STATED EXERCISE 1: According to the notes on tracking administrator account activity, which event ID is recorded when an account is created?

DOCUMENT EXTRACT:
——

Tracking Administrator Account Activity

• Tracking superuser account activity can be an excellent means for discovering anomalous activity.

• When an account assigned privileges associated with an administrator logs on, an event ID 4672 is recorded.

• The account technically does not have to be a full administrator—assignment of privileges like SeTakeOwnership, SeDebug, and Selmpersonate are all admin-cquivalent and will trigger this event.

• This event type is particularly interesting on systems where administrative logins are rare. It can also be a way to identify highly privileged accounts like service accounts (useful for account auditing, planning for password resets, and identifying compromised service accounts)

• Scheduled tasks run with administrative or “highest privileges” will also trigger this event type.

• Once an adversary has administrator privileges, they can easily create additional accounts. Local administrators have the ability to create local accounts, and domain administrators can create domain-wide accounts of nearly any type.

• While less common today due to the popularity of pass-the-hash and ticket-based attacks, rogue accounts are still a very viable way to evade some auditing and create “sleeper” accounts that can be used by attackers in times of distress.

• Detecting account creation is very easy via proper auditing of account management events. Event ID 4720 is recorded when an account is created.

• Complementary Events:

  • 4722: A user account was enabled

  • 4724: An attempt was made to reset an account’s password

  • 4728: A member was added to a security-enabled global group

  • 4732: A member was added to a security-enabled local group

  • 4735: A security-enabled local group was changed

  • 4738: A user account was changed

  • 4756: A member was added to a security-enabled universal group

Tracking Account Usage: Remote Desktop Protocol

• RDP is used extensively within many enterprises and as such is often also used by those with malintent.

• When piecing together evidence of RDP connections, two event IDs can provide significant value: ID 4778 indicates that an RDP session was reconnected and ID 4779 indicates that a remote session was disconnected.

• Keep in mind that they will not provide a historical view of every RDP connection. They are really designed to track session “reconnects” instead of brand-new RDP sessions and will only show a subset of RDP activity.

——

SUPPLIED RECORDS:
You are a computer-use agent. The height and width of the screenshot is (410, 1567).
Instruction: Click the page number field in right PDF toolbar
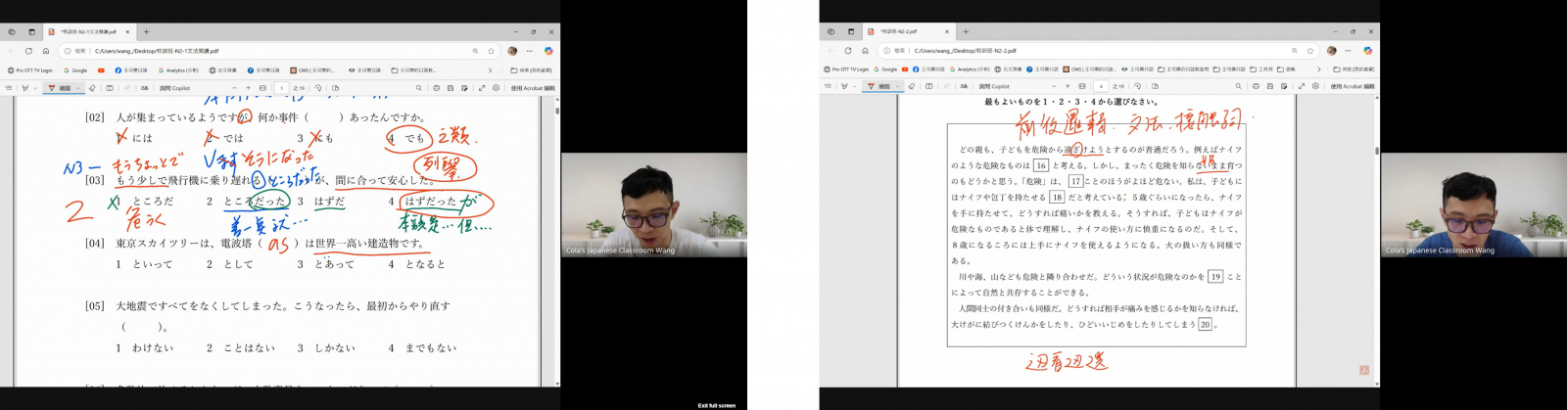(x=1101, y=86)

——

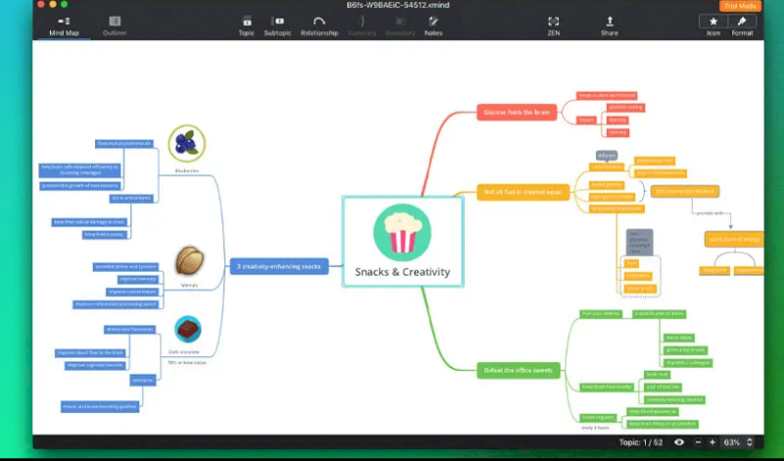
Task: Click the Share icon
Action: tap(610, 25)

——

STATED EXERCISE 2: Rewrite the stretch of the listing from the line containing "You are a computer-use" through the line containing "(x=1101, y=86)". Keep all other wording unchanged, subtract 66 from each coordinate in the answers, and omit the pictures.

COMPLETE ANSWER 1: Event ID 4720.

COMPLETE ANSWER 2:
You are a computer-use agent. The height and width of the screenshot is (410, 1567).
Instruction: Click the page number field in right PDF toolbar
(x=1035, y=20)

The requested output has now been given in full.